-- DESCRIPTION OF THE TASK --
Where does "will" appear in the data? Return each line that holds it.

☆ ☆ ☆ ☆ ☆

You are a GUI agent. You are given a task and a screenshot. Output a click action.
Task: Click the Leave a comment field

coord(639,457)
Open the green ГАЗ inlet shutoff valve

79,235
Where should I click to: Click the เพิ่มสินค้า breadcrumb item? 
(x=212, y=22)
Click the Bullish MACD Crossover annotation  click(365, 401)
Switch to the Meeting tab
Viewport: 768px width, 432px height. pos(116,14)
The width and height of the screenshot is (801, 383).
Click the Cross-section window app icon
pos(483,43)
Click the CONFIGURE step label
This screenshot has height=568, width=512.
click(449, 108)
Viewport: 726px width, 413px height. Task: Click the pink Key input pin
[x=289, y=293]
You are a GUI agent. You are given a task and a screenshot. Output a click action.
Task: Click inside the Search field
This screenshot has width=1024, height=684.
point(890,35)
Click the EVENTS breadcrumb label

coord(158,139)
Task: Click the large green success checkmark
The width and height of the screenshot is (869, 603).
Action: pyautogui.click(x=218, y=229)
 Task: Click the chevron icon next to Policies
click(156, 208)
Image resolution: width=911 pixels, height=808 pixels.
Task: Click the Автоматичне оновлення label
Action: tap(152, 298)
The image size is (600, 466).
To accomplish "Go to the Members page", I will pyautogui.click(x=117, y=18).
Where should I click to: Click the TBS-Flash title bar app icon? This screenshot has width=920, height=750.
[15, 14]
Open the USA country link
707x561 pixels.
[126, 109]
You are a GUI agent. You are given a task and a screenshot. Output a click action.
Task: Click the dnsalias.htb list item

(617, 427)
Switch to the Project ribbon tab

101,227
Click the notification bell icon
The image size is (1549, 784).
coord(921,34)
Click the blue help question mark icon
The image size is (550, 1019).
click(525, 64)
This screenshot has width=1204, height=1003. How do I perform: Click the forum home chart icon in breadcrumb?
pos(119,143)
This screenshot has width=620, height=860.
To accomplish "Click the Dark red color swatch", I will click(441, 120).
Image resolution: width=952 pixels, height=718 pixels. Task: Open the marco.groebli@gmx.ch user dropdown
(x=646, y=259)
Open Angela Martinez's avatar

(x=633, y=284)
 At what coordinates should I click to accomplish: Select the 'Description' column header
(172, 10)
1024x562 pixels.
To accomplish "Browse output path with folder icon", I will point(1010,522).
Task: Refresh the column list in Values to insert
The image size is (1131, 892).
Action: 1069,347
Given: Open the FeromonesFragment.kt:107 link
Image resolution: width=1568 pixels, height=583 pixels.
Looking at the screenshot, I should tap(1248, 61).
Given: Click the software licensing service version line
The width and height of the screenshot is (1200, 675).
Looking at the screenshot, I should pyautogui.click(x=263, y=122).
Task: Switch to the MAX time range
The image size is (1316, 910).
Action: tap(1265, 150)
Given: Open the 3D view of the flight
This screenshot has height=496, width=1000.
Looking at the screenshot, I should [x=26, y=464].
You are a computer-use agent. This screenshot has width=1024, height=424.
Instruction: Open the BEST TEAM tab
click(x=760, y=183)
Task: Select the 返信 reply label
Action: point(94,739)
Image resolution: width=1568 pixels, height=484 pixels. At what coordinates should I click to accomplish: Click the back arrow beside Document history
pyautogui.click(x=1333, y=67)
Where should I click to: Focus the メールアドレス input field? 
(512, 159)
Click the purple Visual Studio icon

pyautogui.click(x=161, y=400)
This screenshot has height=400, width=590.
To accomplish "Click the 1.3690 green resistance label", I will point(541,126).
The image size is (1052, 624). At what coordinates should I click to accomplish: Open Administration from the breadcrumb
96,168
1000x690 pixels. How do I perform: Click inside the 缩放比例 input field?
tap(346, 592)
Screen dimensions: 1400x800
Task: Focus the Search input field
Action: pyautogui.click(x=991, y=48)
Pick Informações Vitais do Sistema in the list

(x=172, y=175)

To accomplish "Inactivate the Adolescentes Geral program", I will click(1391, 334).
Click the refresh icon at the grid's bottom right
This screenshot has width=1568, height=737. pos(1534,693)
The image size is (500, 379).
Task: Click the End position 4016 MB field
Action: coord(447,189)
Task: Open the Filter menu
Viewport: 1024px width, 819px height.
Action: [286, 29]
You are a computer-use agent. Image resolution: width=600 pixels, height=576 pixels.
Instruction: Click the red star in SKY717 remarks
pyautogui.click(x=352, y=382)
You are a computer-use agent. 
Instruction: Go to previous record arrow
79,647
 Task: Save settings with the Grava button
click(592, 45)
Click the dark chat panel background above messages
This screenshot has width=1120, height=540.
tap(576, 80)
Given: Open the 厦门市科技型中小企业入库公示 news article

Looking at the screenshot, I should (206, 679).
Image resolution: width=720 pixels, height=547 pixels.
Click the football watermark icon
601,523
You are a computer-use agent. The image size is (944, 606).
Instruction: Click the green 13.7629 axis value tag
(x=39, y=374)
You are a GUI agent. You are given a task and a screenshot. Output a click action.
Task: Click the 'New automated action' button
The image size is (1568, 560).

☆ ☆ ☆ ☆ ☆

-- RESULT --
To accomplish "Go to the Members page", I will pyautogui.click(x=117, y=18).
To accomplish "Click the Dark red color swatch", I will click(441, 120).
To accomplish "Browse output path with folder icon", I will point(1010,522).
To accomplish "Click the 1.3690 green resistance label", I will point(541,126).
To accomplish "Inactivate the Adolescentes Geral program", I will click(1391, 334).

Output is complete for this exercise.